Creating Markov matrix of order 2...

mm_order2.shape=(1542, 1542)
Selected `community` as the next word to follow `Georgia` with probability 0.218.
Georgia students scholarly detailed organization revocation misconduct serious.
Serious laboratory even notes unearned honor functions programs.
Programs determining provided victim trying part data limited.


Compared to what we saw in the previous section, these sentences seem to have a bit more creativity. This could be because they take into account more orders of our Markov Chain. Below, we see the probabilities of certain words appearing *after* the current state (`Georgia`):

In [6]:
mm_georgia = mm.loc['georgia', :]
mm2_georgia = mm_order2.loc['georgia', :]
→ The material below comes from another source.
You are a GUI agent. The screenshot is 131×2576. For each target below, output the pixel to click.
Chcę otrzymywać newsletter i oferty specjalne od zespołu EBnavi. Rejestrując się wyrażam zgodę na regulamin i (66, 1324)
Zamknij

pd.merge(mm_georgia[mm_georgia > 0].to_frame().reset_index(),
        mm2_georgia[mm2_georgia > 0].to_frame().reset_index(),
        how = 'outer',
        on = 'index',
        suffixes = ('_mm_order1', '_mm_order2')
) \
        .rename(columns = {'index': 'second_word'}) \
        .sort_values(['georgia_mm_order1', 'georgia_mm_order2'], ascending = False) \
        .head(10)


Unnamed: 0,second_word,georgia_mm_order1,georgia_mm_order2
0,tech,0.702703,
1,institute,0.216216,0.001744
2,policy,0.027027,0.025079
3,s,0.027027,0.015693
4,preponderance,0.027027,
11,community,,0.218294
9,and,,0.063423
23,student,,0.054388
5,honor,,0.054054
13,academic,,0.054054


It seems that the second-order Markov Chain applies a broader brush in determining which words can come after our current state word (`Georgia`). The first-order Markov Chain seems to make the most sense based on these associated probabilities.

## Conclusion
Based on this methodology, we can create a word-generator. This can help customers who might want unique and creative text generated based on certain findings from the semantic search performed by the language models used in previous sections. The possibilities are limitless.